Control with the keyboard or mouse to move and fight in combat is pretty simple. Since the world is positioned from an isometric perspective, movement is diagonal. Using the keyboard, the keypad is put to use with 1, 3, 7, and 9 buttons for movement and 2, 4, 6, and 8 for diagonal (relative to the gameworld) movement. This perspective adjusts itself to where the player is located. On all buildings, the tops are cut off so seeing inside the buildings is clearly visible and nothing is hidden behind other obstacles, such as bookcases or walls. Movement with the mouse is just as simple with an arrow that points in a certain direction and then pointing moves the party.
While the gameplay is smoothly polished and exciting to play, the graphics are at the complete opposite spectrum. These graphics are by far some of the most crude, simple, and primitive graphics to be released in several years. The first thing to note are the extremely small graphics that are used. The program wants to lock in at 800x600 resolution and then there is a smaller border around the playing field. The actual graphics themselves are constraint inside to another border with other windows surrounding the game, so the actual visible world is roughly half the size of the 800x600 screen. Getting past that, since the graphics use such a small window and the graphics are very simple, getting the game up and running on any system is a fairly simple and easy process. There is no configuration of videocards or anything else for that fact.

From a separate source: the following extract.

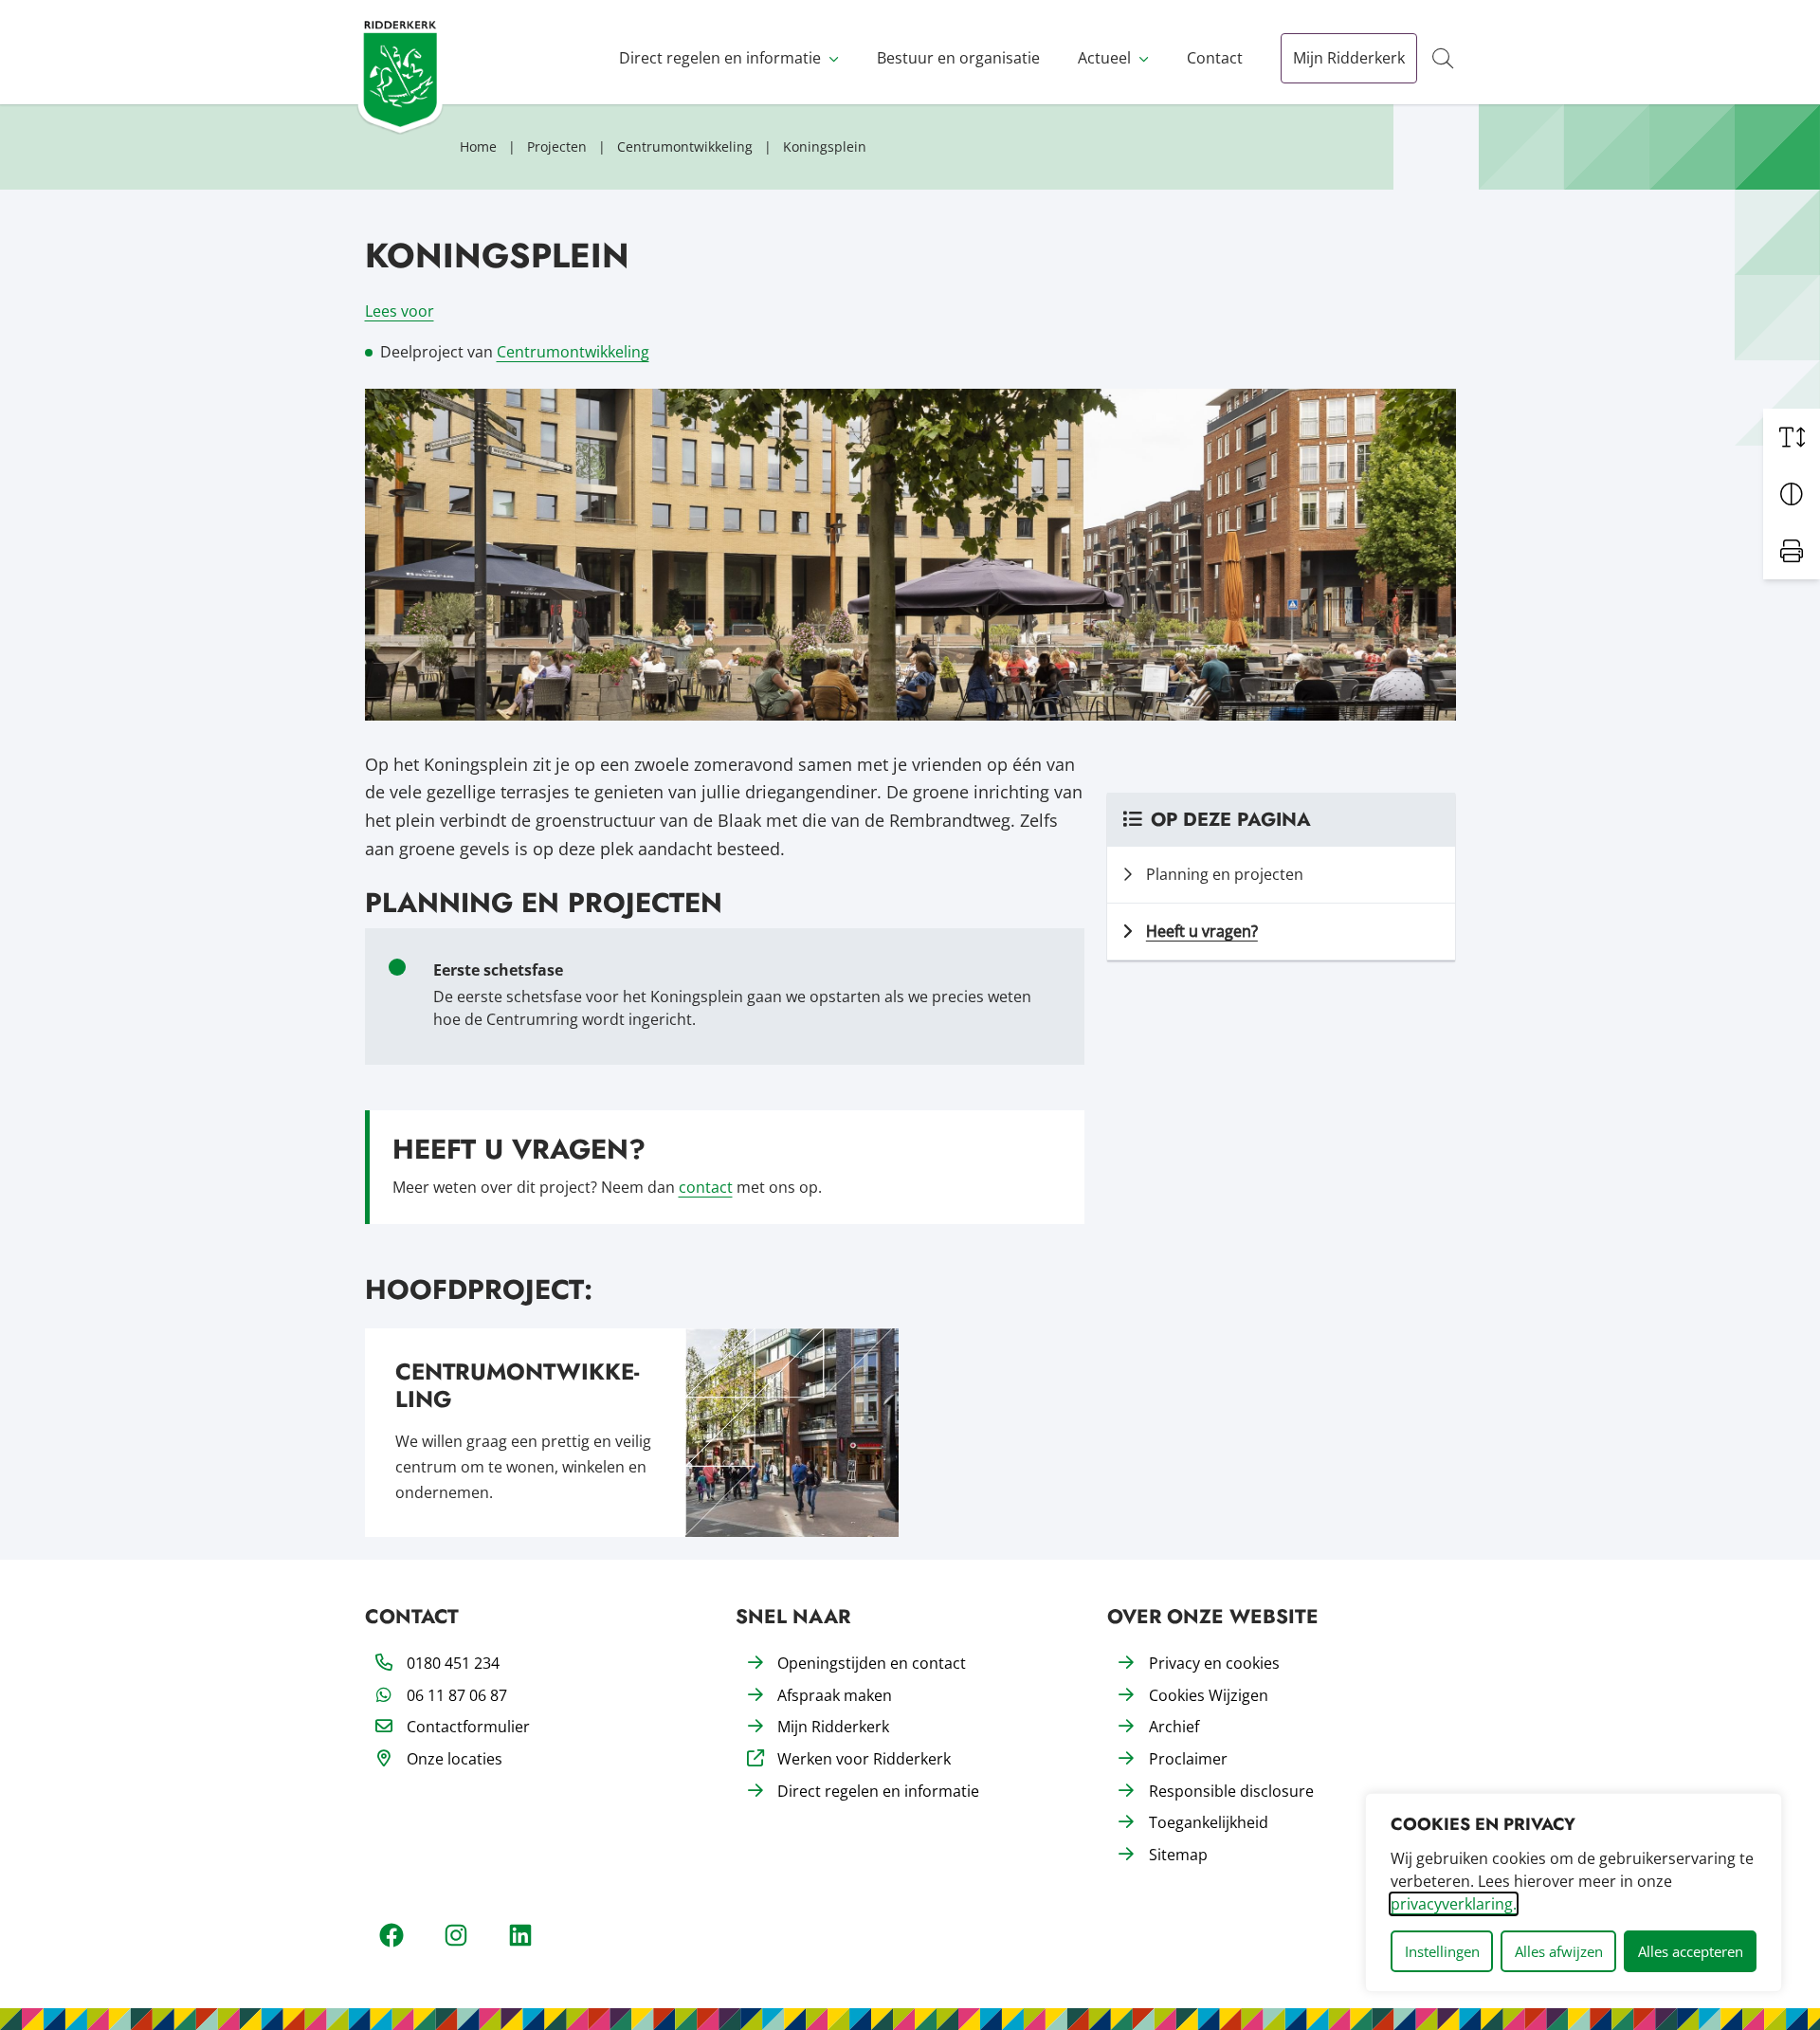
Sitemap (1178, 1854)
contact (706, 1187)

The most detailed objects are not used in the game. The sprites used to depict the characters in the game blend in well and fit perfectly with the rest of the gameworld. A realistic, but also cartoonish at the same time, set of colors at used to fill the depths of Avernum. Textures and objects are overlaid quite attractively and seem like a realistic place to be. One thing that is bothersome, though, are how all areas are limited to Wolfenstein 3D-esque 90º angled walls. There are no areas where curved places exist. Animation is also on the sparse side, while it is no different from any of Spiderweb's games, some extra animations would really help out the graphical splendor, although the death is animated.
Another area that Spiderweb's games have never excelled at is in the sound department. The sound is extremely sparse mainly consisting of walking, alerts, and combat filling the air. Other sounds when swinging weapons at enemies, when blows land, taking steps, and triggering some sort of alert will signal a sound to be played. They are decent sounds are sufficient to play the game. One thing that is significant that is missing, however, is the music... there is none!
Avernum is an excellent role-playing game for all gamers if players can get past the crude graphics and simple sound effects. There is an immense amount of depth, playability, and game to enjoy. The open-ended gameplay will offer lots of variation and the multiple ways to finish the game is a definite plus to all role-players. A simple interface helps gamers get into the game easily while a difficulty slider allows for multiple game settings for all players of all skill levels.